(Given information)

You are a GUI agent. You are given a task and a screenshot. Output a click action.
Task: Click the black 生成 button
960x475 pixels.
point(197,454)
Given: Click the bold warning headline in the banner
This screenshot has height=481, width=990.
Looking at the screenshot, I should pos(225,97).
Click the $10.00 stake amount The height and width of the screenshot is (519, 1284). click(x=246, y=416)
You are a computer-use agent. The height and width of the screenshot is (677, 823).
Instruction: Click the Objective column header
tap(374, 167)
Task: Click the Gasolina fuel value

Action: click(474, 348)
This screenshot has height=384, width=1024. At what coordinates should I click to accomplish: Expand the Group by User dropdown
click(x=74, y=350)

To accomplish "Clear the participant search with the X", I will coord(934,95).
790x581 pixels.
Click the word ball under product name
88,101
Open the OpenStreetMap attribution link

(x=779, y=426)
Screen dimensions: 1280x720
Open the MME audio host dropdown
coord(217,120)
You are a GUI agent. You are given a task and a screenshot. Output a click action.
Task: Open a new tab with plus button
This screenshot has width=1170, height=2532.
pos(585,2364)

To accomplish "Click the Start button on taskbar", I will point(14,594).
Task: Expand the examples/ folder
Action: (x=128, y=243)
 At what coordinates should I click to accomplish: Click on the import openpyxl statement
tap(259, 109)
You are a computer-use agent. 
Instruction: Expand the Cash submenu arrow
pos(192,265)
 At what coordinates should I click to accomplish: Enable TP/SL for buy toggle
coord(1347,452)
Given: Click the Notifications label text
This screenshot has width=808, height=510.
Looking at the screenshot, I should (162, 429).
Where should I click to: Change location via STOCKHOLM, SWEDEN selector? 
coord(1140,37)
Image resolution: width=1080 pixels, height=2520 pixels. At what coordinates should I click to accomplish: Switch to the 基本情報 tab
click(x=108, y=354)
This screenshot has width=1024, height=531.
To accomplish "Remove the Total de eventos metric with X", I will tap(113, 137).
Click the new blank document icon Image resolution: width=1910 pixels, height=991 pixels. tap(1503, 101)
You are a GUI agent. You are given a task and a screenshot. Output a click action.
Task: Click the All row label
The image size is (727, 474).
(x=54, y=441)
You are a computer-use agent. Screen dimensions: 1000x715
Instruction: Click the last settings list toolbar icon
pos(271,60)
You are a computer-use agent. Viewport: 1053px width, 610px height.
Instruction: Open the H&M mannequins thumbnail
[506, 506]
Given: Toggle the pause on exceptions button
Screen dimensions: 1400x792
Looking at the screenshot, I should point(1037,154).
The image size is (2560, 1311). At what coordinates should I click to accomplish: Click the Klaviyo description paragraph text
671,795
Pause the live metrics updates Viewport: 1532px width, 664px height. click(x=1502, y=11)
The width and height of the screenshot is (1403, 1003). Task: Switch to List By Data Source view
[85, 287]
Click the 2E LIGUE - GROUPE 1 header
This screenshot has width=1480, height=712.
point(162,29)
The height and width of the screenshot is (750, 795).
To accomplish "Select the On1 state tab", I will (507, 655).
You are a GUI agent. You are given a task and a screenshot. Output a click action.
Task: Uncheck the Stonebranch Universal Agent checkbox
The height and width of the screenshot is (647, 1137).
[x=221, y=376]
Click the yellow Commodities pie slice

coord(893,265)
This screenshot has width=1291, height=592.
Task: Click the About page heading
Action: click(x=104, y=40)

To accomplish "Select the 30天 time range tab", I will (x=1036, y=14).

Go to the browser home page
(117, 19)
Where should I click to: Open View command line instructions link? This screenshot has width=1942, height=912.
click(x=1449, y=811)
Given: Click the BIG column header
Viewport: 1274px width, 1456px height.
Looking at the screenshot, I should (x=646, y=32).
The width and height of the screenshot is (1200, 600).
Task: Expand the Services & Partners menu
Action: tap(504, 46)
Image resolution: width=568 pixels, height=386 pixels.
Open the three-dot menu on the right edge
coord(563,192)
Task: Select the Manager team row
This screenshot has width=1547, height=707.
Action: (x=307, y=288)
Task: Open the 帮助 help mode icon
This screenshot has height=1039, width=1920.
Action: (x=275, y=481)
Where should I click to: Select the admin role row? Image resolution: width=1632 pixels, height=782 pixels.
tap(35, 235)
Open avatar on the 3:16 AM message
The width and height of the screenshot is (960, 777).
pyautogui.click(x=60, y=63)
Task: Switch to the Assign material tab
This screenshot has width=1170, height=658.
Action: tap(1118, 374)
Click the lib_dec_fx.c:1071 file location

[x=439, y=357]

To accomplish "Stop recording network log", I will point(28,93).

(End Given information)

What to produce: Nothing but a number belongs in the answer: the number of lines above that contain "label".

Answer for this exercise: 2